Other sources said the terrorists had not put up a fierce resistance, but withdrew — a now familiar pattern for Al-Qaeda in Yemen.
“Most of the organization’s leaders fled ... and headed toward the nearby Muhafid district,” the sources said, referring to an Al-Qaeda stronghold on the edge of Abyan province.
Al-Qaeda in the Arabian Peninsula, seen by the US as the network’s most dangerous branch, has exploited years of conflict between the government and Houthi militias to expand its presence in Yemen, particularly in southern provinces.
Around 100 UAE troops have been killed in the conflict.
Separately, a Saudi pilot was killed in Yemen while providing air support for an operation against Al-Qaeda militants, a Saudi-led coalition backing the government said on Thursday.
The Saudi Royal Air Force plane crashed in the southern province of Abyan on Wednesday night “due to a technical failure,” coalition spokesman Col. Turki Al-Maliki told the Saudi Press Agency.
Meanwhile, UN humanitarian coordinator Jamie McGoldrick said in Aden that the UN is in the process of expanding its role in southern Yemen.
“We are bringing in more internationals to be based here and also to go to the provinces to support the humanitarian needs in those places,” McGoldrick told reporters at Aden airport.
The coordinator said he met Yemen’s prime minister to discuss the humanitarian situation and logistics during his visit to the city.
“We expressed the need for the ministries here and elsewhere to be functioning properly, for budgets to be given to them so they can do their work,” said McGoldrick.
“The UN and the international community cannot replace these ministries.

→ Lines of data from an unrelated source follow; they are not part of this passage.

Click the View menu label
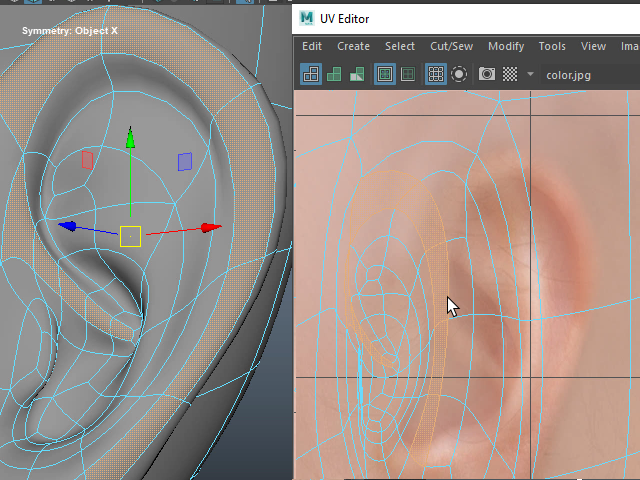640x480 pixels. coord(594,46)
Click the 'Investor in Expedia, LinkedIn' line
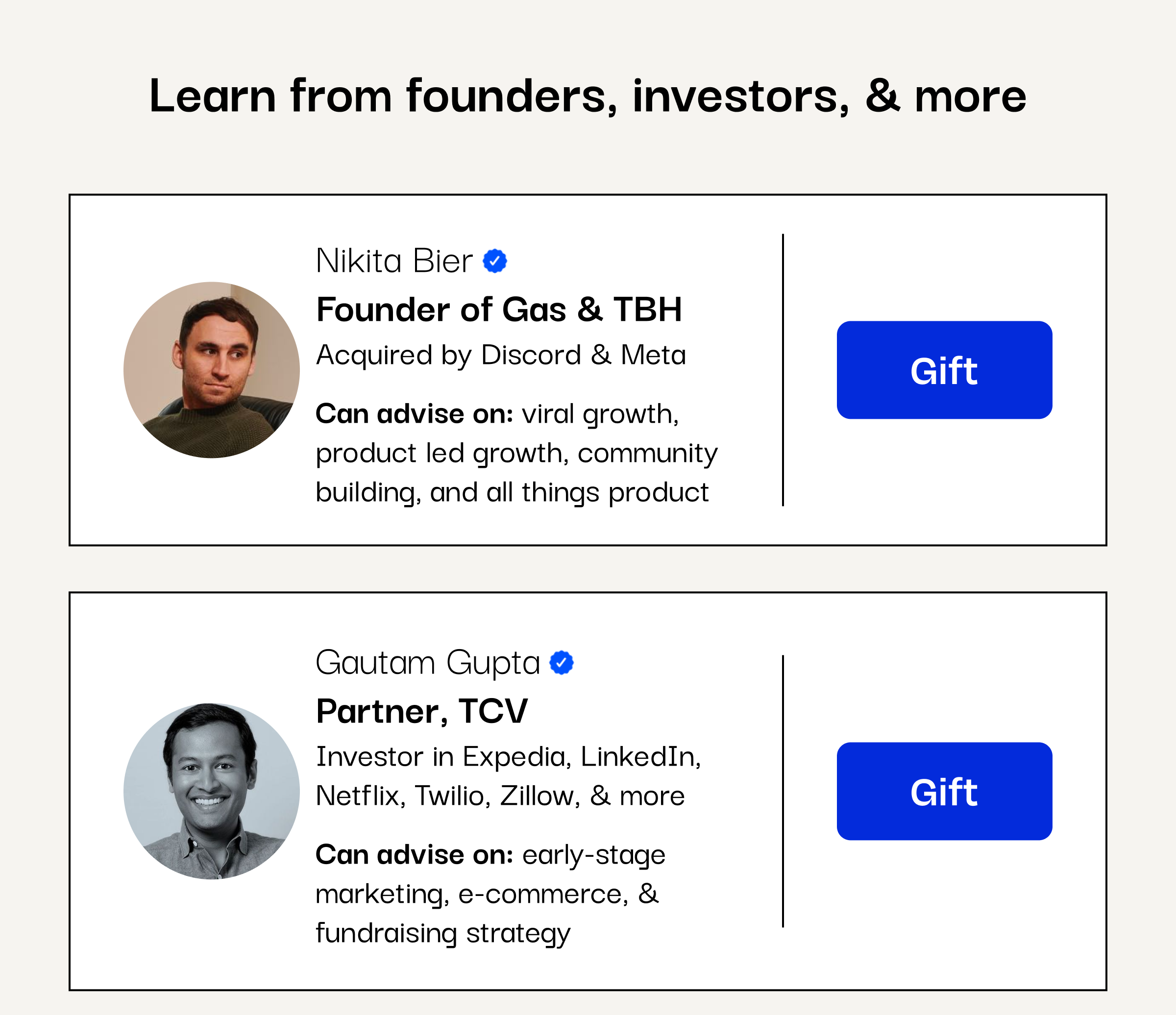This screenshot has height=1015, width=1176. point(509,757)
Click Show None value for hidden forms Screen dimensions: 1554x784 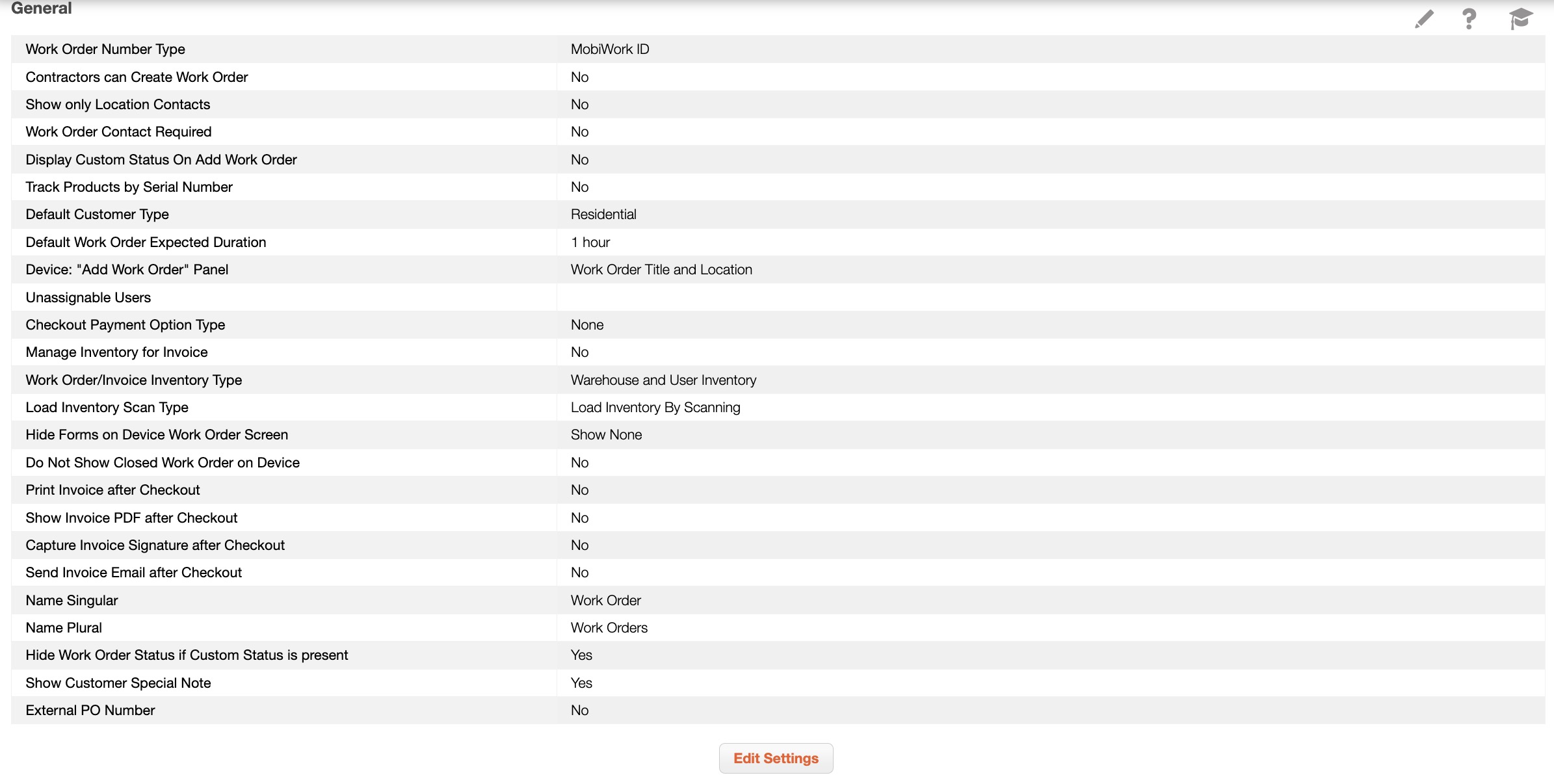click(x=606, y=435)
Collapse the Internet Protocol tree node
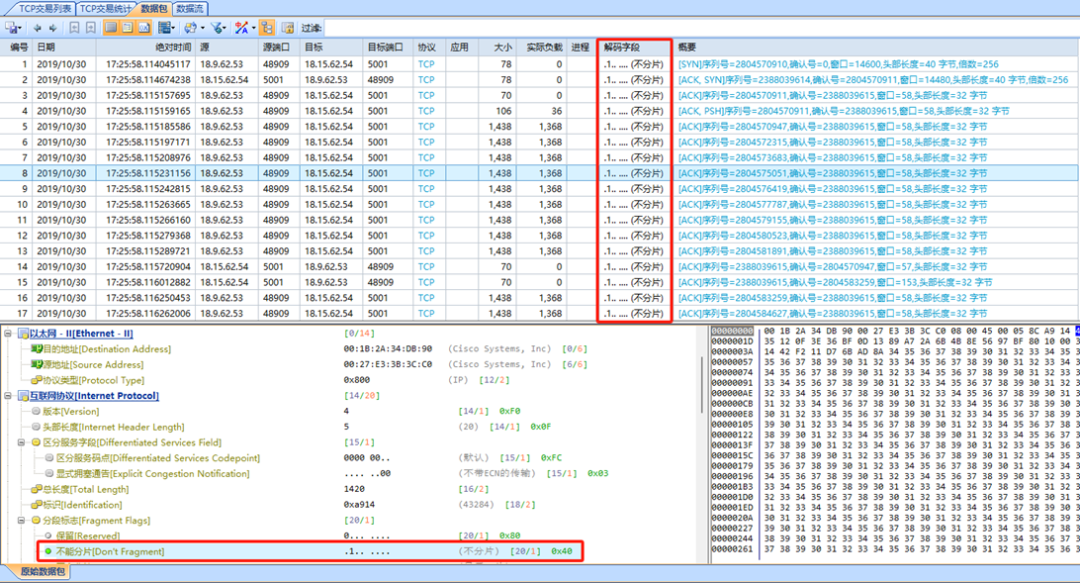This screenshot has height=583, width=1080. click(x=8, y=397)
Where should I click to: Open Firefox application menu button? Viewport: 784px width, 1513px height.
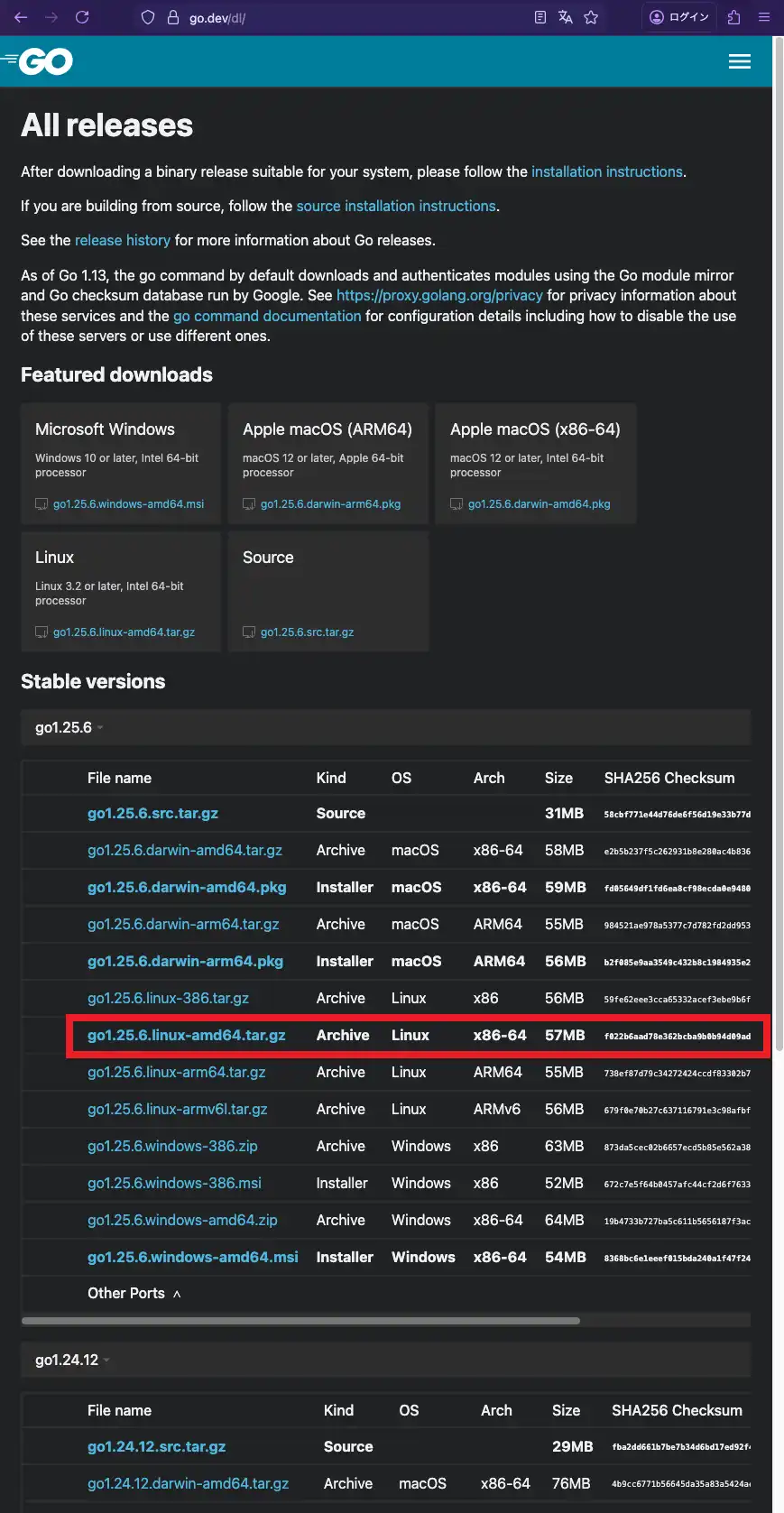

We’re only here for the emergency side of things,” he said, highlighting the country’s cholera epidemic and food security.
McGoldrick said he met with officials from the Arab coalition.
“We visited the Emirati base and met with the coalition forces — the Emiratis and the Saudis — and we had a chat about the current situation and our expansion plans and what their own activities look like,” he said, without elaborating.